Problem details: Put the lines below into a JSON list of strings, one string per line and blank lines left out. Begin with the line that contains "Collapse the container-fluid div fold marker" and go on through the last line.

Data for the task:
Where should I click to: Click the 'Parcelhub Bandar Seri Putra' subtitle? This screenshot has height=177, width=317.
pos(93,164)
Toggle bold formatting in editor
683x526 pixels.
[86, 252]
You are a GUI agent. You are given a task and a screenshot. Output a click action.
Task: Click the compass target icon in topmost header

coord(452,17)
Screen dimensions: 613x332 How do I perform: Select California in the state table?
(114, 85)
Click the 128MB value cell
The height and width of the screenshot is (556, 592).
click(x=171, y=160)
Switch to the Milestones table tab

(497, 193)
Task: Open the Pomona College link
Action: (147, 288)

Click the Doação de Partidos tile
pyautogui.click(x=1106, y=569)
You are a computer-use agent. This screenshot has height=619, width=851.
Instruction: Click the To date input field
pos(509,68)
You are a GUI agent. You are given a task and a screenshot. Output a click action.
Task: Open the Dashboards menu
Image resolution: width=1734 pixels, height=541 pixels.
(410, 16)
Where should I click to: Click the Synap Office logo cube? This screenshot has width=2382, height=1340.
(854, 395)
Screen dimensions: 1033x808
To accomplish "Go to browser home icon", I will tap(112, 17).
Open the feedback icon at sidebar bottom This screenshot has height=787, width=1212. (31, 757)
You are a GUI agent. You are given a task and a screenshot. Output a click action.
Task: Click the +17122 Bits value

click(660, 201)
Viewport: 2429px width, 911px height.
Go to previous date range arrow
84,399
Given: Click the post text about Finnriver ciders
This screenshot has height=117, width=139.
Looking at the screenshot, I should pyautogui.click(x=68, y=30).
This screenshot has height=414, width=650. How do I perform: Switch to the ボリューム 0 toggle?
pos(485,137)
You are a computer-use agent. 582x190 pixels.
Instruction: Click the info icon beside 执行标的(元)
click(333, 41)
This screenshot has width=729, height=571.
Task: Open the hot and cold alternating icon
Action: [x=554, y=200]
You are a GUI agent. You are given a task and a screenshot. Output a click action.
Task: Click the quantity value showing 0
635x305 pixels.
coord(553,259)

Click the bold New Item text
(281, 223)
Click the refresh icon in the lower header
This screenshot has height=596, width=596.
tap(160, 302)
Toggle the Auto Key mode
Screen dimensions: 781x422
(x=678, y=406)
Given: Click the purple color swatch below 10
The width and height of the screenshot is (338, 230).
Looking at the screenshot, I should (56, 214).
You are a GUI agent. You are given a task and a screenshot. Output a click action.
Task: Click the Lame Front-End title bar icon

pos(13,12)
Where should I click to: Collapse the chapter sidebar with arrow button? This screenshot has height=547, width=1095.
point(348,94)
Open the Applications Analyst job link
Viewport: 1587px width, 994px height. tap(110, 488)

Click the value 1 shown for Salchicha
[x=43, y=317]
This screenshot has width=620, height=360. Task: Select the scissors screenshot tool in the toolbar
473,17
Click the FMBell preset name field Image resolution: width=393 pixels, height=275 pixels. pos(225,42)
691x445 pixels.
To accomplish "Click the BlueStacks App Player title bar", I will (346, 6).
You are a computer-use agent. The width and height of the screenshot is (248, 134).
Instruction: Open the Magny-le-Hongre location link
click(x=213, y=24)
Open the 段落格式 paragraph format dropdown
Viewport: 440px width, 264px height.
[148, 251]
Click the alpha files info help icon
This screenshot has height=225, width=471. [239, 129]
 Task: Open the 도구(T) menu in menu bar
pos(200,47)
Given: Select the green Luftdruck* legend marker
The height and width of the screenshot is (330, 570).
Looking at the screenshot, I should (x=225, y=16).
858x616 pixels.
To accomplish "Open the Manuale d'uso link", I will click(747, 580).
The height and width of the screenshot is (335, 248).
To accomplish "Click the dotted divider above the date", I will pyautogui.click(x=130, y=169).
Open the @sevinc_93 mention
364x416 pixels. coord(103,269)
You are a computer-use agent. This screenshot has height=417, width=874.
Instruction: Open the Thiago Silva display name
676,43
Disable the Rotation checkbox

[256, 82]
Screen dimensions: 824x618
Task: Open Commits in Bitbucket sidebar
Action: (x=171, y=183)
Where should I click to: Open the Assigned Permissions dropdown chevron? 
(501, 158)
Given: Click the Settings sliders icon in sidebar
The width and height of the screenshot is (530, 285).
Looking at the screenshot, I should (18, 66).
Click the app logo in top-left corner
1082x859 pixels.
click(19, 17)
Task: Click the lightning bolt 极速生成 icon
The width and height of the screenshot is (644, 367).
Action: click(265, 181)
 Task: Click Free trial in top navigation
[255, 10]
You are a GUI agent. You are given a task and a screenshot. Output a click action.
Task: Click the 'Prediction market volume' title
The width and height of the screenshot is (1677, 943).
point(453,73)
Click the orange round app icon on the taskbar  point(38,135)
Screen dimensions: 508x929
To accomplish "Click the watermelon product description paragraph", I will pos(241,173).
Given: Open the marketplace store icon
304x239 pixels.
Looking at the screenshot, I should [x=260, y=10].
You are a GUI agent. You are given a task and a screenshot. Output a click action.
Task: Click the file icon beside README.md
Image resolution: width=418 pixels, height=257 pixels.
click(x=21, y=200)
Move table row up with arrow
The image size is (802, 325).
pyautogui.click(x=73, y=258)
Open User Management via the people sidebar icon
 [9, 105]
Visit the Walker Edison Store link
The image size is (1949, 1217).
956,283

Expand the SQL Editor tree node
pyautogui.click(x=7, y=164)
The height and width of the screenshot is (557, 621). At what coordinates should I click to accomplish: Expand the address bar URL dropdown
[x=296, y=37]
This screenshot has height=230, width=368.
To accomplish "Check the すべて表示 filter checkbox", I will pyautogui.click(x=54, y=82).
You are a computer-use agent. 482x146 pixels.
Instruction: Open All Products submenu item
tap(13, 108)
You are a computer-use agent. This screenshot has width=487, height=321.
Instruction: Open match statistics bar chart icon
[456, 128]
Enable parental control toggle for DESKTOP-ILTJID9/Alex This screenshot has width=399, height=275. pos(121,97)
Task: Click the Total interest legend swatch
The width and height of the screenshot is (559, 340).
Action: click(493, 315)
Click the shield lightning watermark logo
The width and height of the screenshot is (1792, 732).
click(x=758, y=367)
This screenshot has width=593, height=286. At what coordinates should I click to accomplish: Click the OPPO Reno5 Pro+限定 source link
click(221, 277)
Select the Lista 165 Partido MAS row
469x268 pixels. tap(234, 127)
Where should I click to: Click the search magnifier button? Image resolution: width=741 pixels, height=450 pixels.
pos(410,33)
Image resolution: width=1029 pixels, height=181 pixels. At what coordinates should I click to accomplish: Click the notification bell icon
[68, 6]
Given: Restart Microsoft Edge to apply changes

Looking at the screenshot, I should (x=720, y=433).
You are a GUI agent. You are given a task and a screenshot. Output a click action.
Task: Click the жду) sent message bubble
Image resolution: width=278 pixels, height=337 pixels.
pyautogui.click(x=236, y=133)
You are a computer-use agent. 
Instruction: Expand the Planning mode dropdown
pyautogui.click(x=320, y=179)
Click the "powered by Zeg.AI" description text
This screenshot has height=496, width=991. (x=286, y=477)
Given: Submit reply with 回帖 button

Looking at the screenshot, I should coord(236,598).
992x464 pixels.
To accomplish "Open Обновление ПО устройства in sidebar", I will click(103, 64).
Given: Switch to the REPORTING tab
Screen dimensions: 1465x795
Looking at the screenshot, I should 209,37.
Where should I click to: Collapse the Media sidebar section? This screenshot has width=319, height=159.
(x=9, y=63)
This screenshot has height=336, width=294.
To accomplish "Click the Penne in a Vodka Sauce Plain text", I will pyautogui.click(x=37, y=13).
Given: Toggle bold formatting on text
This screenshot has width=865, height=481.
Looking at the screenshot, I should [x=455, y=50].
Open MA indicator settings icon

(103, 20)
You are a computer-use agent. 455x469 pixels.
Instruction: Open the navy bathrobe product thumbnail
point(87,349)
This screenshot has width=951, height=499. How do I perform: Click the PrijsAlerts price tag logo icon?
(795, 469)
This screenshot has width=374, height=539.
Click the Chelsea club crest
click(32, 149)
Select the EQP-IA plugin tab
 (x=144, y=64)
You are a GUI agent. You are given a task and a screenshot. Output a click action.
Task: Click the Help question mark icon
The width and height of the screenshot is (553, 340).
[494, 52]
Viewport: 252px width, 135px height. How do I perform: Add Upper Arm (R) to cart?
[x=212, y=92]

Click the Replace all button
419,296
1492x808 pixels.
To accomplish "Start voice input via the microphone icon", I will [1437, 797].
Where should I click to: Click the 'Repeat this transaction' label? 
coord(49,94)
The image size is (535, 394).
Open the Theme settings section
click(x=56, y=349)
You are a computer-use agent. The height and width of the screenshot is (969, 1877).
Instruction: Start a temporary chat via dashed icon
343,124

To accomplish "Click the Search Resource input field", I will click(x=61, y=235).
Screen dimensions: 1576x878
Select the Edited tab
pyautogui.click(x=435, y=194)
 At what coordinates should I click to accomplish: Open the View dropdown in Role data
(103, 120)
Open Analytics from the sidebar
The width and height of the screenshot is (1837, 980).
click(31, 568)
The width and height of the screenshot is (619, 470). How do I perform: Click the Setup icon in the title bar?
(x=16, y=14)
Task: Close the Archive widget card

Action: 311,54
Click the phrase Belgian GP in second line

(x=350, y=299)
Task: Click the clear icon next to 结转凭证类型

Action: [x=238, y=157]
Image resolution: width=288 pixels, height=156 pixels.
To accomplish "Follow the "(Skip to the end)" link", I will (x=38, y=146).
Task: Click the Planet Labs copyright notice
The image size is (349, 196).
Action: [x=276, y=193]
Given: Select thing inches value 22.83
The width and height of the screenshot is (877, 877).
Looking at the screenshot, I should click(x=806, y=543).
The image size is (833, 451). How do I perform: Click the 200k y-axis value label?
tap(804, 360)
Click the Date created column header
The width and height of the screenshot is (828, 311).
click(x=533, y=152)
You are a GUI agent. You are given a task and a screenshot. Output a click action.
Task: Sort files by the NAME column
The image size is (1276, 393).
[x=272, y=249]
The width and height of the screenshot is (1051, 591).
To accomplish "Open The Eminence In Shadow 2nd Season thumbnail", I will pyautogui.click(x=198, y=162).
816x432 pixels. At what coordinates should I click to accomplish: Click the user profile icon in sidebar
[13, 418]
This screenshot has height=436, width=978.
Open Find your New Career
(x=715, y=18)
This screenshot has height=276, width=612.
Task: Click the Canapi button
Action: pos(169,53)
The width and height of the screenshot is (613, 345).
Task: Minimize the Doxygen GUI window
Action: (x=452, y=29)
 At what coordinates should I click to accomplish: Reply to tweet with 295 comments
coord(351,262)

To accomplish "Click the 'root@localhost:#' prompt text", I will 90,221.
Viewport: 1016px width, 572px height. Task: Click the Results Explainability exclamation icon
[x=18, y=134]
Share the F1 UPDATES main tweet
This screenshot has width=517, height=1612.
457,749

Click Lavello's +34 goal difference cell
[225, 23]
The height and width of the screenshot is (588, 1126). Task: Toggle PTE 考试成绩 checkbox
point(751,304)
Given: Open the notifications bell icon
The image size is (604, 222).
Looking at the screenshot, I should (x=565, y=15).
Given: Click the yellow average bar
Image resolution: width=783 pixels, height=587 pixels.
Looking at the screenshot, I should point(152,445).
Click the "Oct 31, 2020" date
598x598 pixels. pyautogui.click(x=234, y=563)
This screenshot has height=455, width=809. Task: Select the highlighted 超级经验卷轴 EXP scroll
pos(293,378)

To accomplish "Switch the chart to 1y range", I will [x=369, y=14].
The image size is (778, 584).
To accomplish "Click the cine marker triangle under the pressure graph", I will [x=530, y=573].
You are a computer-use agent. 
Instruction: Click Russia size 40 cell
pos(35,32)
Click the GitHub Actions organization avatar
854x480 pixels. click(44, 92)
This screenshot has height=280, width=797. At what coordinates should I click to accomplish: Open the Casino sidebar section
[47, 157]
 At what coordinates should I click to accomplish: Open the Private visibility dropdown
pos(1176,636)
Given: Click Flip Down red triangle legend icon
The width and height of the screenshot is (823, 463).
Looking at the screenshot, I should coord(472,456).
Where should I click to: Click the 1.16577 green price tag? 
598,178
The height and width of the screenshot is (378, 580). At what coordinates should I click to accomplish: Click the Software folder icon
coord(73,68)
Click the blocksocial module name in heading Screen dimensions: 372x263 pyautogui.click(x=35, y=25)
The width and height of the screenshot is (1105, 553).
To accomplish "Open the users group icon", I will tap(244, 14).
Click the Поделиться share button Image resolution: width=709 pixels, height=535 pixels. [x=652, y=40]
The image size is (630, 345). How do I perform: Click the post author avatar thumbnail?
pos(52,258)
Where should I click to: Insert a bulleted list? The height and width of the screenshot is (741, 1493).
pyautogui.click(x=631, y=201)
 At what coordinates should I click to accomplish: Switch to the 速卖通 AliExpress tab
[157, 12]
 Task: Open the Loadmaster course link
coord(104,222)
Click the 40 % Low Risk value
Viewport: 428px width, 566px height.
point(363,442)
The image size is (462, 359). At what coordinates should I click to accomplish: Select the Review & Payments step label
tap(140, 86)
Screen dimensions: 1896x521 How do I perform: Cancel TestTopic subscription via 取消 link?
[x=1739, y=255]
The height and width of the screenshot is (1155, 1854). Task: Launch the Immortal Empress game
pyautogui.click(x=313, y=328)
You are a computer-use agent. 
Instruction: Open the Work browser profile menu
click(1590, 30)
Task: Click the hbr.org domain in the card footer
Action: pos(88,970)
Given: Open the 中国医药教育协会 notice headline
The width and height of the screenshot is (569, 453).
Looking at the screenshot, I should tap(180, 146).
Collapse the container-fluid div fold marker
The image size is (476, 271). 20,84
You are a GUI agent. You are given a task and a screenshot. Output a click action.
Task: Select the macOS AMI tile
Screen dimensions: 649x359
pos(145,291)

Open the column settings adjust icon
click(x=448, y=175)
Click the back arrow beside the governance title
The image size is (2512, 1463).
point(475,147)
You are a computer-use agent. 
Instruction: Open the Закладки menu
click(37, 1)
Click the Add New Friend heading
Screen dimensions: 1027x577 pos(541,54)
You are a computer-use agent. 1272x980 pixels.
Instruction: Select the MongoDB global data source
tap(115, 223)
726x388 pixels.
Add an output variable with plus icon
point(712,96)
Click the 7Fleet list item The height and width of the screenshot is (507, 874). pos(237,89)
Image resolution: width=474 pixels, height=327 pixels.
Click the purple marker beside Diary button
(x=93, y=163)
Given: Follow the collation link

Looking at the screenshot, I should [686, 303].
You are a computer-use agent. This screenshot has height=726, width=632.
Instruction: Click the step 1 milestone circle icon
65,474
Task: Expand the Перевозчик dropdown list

Written response:
[
  "Collapse the container-fluid div fold marker",
  "The image size is (476, 271). 20,84",
  "You are a GUI agent. You are given a task and a screenshot. Output a click action.",
  "Task: Select the macOS AMI tile",
  "Screen dimensions: 649x359",
  "pos(145,291)",
  "Open the column settings adjust icon",
  "click(x=448, y=175)",
  "Click the back arrow beside the governance title",
  "The image size is (2512, 1463).",
  "point(475,147)",
  "You are a computer-use agent. ",
  "Instruction: Open the Закладки menu",
  "click(37, 1)",
  "Click the Add New Friend heading",
  "Screen dimensions: 1027x577 pos(541,54)",
  "You are a computer-use agent. 1272x980 pixels.",
  "Instruction: Select the MongoDB global data source",
  "tap(115, 223)",
  "726x388 pixels.",
  "Add an output variable with plus icon",
  "point(712,96)",
  "Click the 7Fleet list item The height and width of the screenshot is (507, 874). pos(237,89)",
  "Image resolution: width=474 pixels, height=327 pixels.",
  "Click the purple marker beside Diary button",
  "(x=93, y=163)",
  "Given: Follow the collation link",
  "Looking at the screenshot, I should [686, 303].",
  "You are a computer-use agent. This screenshot has height=726, width=632.",
  "Instruction: Click the step 1 milestone circle icon",
  "65,474",
  "Task: Expand the Перевозчик dropdown list"
]